Today I was reviewing my server logs and noticed the following error:
“ the working directory is not writable: 1 Time(s)”
The solution to this error can be found here: http://slaptijack.com/system-administration/dnsbind-issue-named-the-working-directory-is-not-writable/comment-page-1/#comment-19370
Here is a summary of the solution:
cd /var/named/chroot/var/
ls -la
If you see group not writable on the named directory like the following:
drwxr-x— 4 root named 4096 JanĀ 9 01:56 named/
issue the following commands:
chmod g+w named
rndc reload
The log file should no longer show this error.
More From FamousPhil.com
Tags: bind, named, not writeable
Posted in Hosting / Server Administration
Are you sure that you really *want* named to be able to write to that directory? Doesn’t that allow exploits to wipe out your configuration and insert their own bogus configuration?
I realize your change gets rid of the log messages. However, I think the “fix” makes your system less secure.
That is a good point that I probably should have covered. It does make my system less secure, but it does get rid of the errors that I have to read through in the logs. I believe I am one of the few admins that actually cares enough to read through logs entirely without parsers and it takes a lot of time to do. It also helps me optimize everything.

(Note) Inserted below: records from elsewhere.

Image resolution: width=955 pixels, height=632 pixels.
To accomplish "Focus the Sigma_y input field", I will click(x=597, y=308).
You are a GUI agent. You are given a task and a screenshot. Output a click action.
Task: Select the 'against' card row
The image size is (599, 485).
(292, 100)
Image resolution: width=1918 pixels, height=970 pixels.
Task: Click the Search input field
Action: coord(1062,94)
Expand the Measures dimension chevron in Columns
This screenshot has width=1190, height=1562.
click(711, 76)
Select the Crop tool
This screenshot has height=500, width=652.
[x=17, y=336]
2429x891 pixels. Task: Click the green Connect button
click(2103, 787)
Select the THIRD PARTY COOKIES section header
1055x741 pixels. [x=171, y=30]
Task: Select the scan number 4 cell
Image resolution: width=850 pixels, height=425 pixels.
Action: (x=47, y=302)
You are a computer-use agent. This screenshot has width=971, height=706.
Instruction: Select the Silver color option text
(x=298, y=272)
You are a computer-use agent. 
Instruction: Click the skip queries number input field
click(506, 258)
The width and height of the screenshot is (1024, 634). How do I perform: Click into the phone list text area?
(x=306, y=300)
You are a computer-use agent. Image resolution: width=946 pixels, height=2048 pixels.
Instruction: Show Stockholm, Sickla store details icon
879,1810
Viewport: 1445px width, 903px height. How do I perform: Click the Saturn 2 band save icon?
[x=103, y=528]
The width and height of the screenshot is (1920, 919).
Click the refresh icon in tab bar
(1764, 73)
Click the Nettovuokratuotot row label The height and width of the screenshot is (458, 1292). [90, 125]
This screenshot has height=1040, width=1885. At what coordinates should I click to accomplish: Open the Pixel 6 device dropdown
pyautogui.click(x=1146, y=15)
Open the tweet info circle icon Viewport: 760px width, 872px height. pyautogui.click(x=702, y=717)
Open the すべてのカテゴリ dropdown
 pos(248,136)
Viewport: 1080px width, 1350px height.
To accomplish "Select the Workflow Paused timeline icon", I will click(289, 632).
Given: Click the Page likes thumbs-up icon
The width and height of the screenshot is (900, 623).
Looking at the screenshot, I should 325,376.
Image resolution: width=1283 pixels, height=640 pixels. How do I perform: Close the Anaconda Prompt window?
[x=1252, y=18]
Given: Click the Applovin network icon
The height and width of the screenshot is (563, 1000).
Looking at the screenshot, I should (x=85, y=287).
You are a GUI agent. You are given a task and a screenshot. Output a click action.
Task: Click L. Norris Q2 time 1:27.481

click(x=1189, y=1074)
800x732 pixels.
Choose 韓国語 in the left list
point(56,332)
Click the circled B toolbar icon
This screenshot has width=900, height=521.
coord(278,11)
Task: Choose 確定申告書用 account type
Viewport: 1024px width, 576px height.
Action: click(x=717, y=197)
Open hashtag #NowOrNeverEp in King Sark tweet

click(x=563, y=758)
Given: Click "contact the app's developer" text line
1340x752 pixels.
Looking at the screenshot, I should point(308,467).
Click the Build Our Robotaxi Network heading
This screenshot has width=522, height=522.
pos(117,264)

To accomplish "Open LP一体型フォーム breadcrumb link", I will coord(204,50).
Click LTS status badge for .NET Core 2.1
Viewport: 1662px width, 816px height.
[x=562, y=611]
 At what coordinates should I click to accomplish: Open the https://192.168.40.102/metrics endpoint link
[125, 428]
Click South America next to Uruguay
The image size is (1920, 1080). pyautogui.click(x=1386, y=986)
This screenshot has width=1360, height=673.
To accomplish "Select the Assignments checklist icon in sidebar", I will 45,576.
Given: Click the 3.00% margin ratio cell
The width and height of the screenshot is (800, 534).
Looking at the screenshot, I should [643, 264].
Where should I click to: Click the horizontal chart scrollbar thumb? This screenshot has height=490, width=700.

Because of the time I spend reading through errors like this, I don’t really mind having a slightly more insecure system because I have full system backups, I limit user access, and I monitor for any modifications to files that are not within the /home directory. So even if an exploit was discovered before I knew about it (it has happened once in the past 5 years), I’d still have everything repaired within 30 minutes of the initial exploit into my system.